Kenya's Sad State of Affairs

Many years ago, when I was first living in Kenya, back when Mzee Jomo Kenyatta was barely alive but still propped up in the office of the presidency -- (He was literally propped up, sort of like Weekend at Bernies. They would drag him from place to place and have him photographed. My favorite ever headline in Kenya's Daily Nation was "Mzee Looks at Birds.") -- I met with a group of Kikuyu students at the University of Nairobi. These were, presumably, Kenya's best and brightest, a generation beyond the tribal prejudices that had torn their parents generation apart. This group of young Kikuyus, preparing for the day when Kenyatta, the Kikuyu president would die (it was actually illegal to speculate that Mzee might die)told me that they had been hoarding weapons, preparing for the war that was sure to come when the old man was gone. Kenyatta died shortly thereafter, and despite some real tensions, the serious violence never came.

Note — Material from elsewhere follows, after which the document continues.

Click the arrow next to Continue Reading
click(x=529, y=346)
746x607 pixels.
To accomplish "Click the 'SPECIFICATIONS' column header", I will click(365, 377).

It is now 30 years later. Yet another generation has adopted the destructive tribalism of the past. And though, I don't foresee Kenya becoming another Rwanda, it certainly has the potential to get much worse than it is now.
Yes, it is tribalism. But it is not, as some news reports have stated, age-old tribal antagonism. It is freshly minted tribal antagonism, the result of the fact that in Kenya, as in much of Africa, control of the government means control of the country's wealth and resources. It is the government, not the people nor the farmers nor the business community that control resources. So the stakes involved in running the government are much higher than they should be.
Part of the problem is the result of foreign aid. (It is the very definition of a resource that comes from the top down.) Aid causes corruption by empowering bureaucrats, not workers and farmers. Governments dole out the resources to their supporters in order to maintain a power base. In turn, their supporters are willing to kill an pillage on behalf of their government sponsors. Welcome to Africa.
Here's what you can do in the short term. Buy only Fair Trade Coffee. Especially if it's Kenyan coffee. Right now most Kenyan coffee is making the government's political cronies rich while keep farmers working just above a subsistence level. Starve the patronage system, and you'll be feeding the people.